シートを利用した堆肥化とは

 シートを利用した堆肥化とは、堆肥盤または下敷(不浸透性)シートの上に容積重を調整した家畜排せつ物を堆積し、被覆(防水性・通気性・透湿性)シートで覆い堆肥化を行う方法です。シートの特性により排汁の地下浸透や河川流出を防止しながら堆肥化できます。

 従来から行われている堆肥盤を利用した堆肥化では、雨水による排汁の流出の可能性があり、野積み堆肥等を単に上部からシートで覆う方法では、排汁が直接地下に浸透するため、家畜排せつ物法には対応できません。

 また、防水・防気シートで堆肥を覆うと嫌気性発酵が進み、悪臭を放つ原因になります。
 従って、シートを利用した堆肥化には、通気性、防水性、透湿性を兼ね備えた被覆シートと不浸透性シートもしくは堆肥盤が必要になります。

堆肥化システム概念図

注意してください!

 シートを利用した堆肥化は撹拌機を備えた発酵施設に比べ、堆肥内部への酸素供給が難しく、堆肥化期間は長くなり、品質のばらつきも大きくなることが考えられます。

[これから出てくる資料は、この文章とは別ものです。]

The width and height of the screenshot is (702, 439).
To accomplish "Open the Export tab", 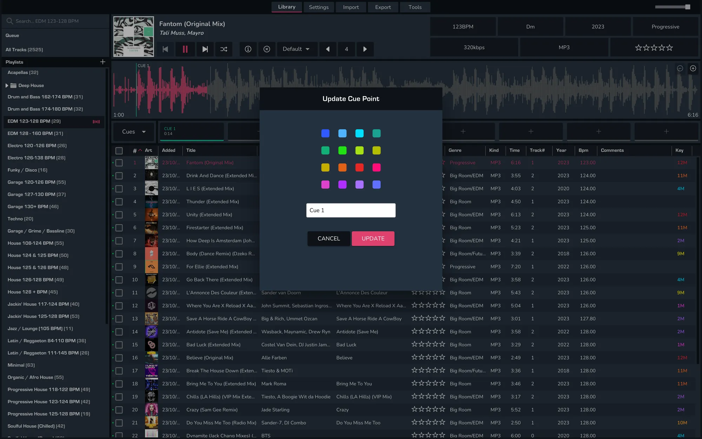I will pyautogui.click(x=383, y=7).
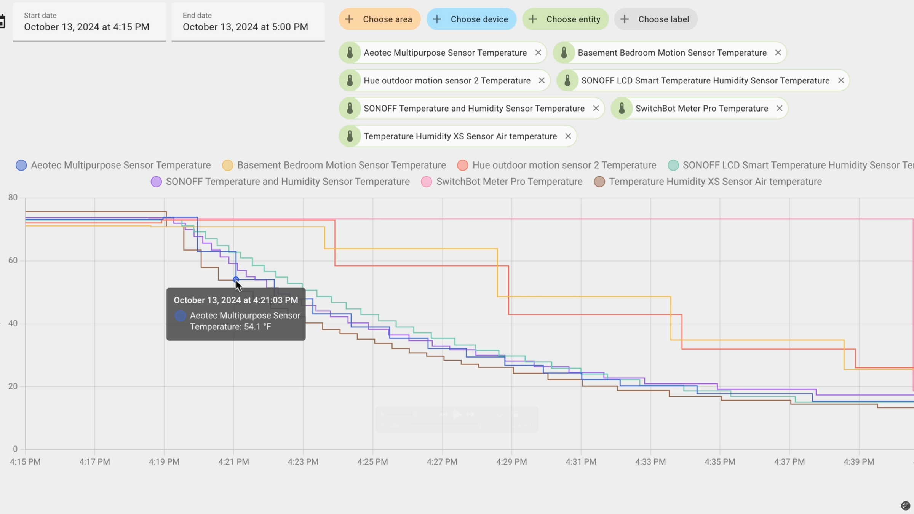Open Choose entity picker
Viewport: 914px width, 514px height.
(x=566, y=19)
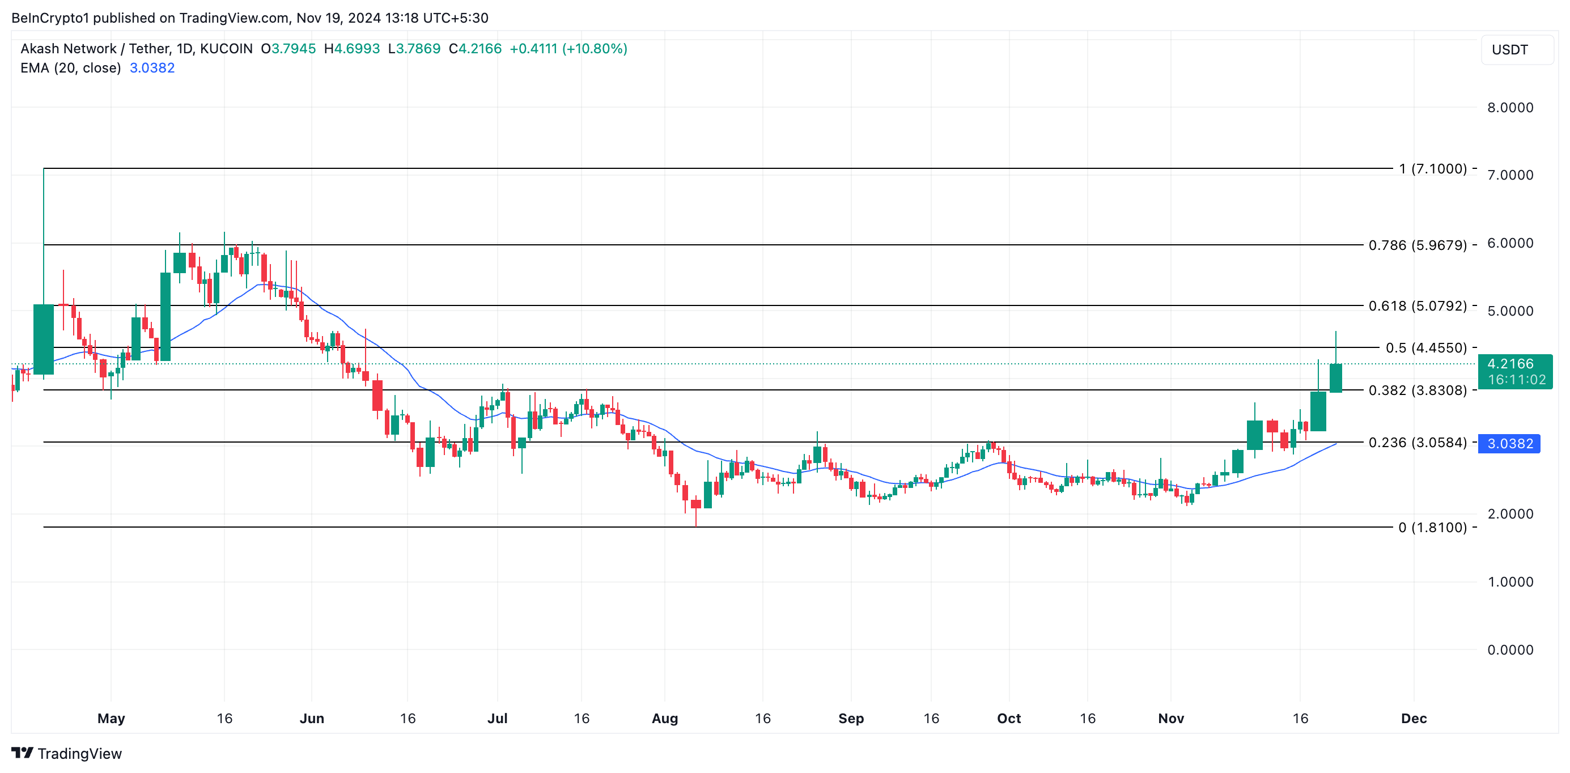1570x773 pixels.
Task: Click the Fibonacci 1 (7.1000) level label
Action: pos(1432,168)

 堆肥化期間を充分取ったり、必要以上に堆肥を高く堆積しない等の基本的な事項や次にあげるポイントをよく理解した上で取り組めば、十分に利用可能な堆肥を作ることができます。

ストックヤードとしての利用

 シートを利用して堆肥を覆うことで、既存の堆肥化施設の補完的な役割や完成堆肥のストックヤードとしても利用することもできます。
季節によっては堆肥が出来上がっても利用されない時期がありますよね。